Rai Notte (2)

Lo sciopero di un ente pubblico contro la spending review del governo dovevamo ancora vederlo. Poiché la Rai intende tenere fede alla sua vocazione per l’originalità, l’11 giugno ce lo mostrerà.

Lo sciopero di un ente pubblico contro la spending review del governo dovevamo ancora vederlo. Poiché la Rai intende tenere fede alla sua vocazione per l’originalità, l’11 giugno ce lo mostrerà.

Mentre l’Italia intera negli ultimi anni ha avvertito sulla sua pelle gli effetti micidiali della crisi; mentre i cittadini si sono visti ridurre stipendi e potere d’acquisto; mentre nel mondo dell’informazione praticamente tutte le aziende sono state costrette a tirare la cinghia, a ricorrere a prepensionamenti e ammortizzatori sociali, a chiedere sacrifici ai dipendenti per mantenere la barca a galla, la Rai ha deciso di ribellarsi all’invito di mettere a disposizione 150 milioni di euro di canone (su un gettito di 1,5 miliardi) per finanziare gli 80 euro di sgravi Irpef ai contribuenti meno abbienti.

Così l’azienda, che ha un bilancio di 2,8 miliardi e da sempre sta in piedi grazie alle iniezioni di denaro dell’azionista di riferimento (che è lo Stato, quindi i contribuenti italiani), ha deciso di incrociare le braccia per difendere il diritto di vivere fuori dal tempo.

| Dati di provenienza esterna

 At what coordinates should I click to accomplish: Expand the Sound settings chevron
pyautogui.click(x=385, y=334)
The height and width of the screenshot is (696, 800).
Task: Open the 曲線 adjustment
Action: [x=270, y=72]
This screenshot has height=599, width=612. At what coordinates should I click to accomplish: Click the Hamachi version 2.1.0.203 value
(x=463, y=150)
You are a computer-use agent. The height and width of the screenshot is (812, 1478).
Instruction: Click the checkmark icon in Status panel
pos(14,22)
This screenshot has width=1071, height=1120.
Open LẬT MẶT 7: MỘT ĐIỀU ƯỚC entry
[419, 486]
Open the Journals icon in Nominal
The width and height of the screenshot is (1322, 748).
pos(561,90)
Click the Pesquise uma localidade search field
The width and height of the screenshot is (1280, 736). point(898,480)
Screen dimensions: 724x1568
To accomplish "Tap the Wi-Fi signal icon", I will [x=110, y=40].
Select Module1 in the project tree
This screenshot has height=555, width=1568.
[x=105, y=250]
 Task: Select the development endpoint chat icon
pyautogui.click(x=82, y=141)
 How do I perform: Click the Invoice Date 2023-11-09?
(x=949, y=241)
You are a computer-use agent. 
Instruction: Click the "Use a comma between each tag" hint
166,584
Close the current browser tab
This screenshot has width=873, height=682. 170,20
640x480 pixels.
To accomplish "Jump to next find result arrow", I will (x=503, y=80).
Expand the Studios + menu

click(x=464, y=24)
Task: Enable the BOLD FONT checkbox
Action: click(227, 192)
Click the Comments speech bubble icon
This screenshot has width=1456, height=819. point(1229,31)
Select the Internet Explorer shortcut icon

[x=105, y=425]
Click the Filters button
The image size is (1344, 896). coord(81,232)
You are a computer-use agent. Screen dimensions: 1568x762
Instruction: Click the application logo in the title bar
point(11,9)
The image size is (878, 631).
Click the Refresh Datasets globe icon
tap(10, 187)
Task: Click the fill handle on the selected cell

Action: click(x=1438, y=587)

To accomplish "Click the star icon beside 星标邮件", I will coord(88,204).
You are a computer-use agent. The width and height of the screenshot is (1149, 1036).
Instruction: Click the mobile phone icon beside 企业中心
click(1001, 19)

Invece di razionalizzare le spese, di rivedere interessi corporativi, di stare sul mercato e darsi regole simili a quelle dei competitor (a Sky il costo del lavoro incide per il 7%, a Mediaset per il 13%, alla Rai per il 36%), ecco che la mamma catodica degli italiani sciopera.

E trova nel suo incedere ribelle due alleati insolitamente appaiati: Susanna Camusso, pronta alla battaglia di retroguardia, e Beppe Grillo ormai condizionato dalle scelte di Renzi. Se l’uno dice bianco, l’altro dice nero. E la chiamano dialettica democratica.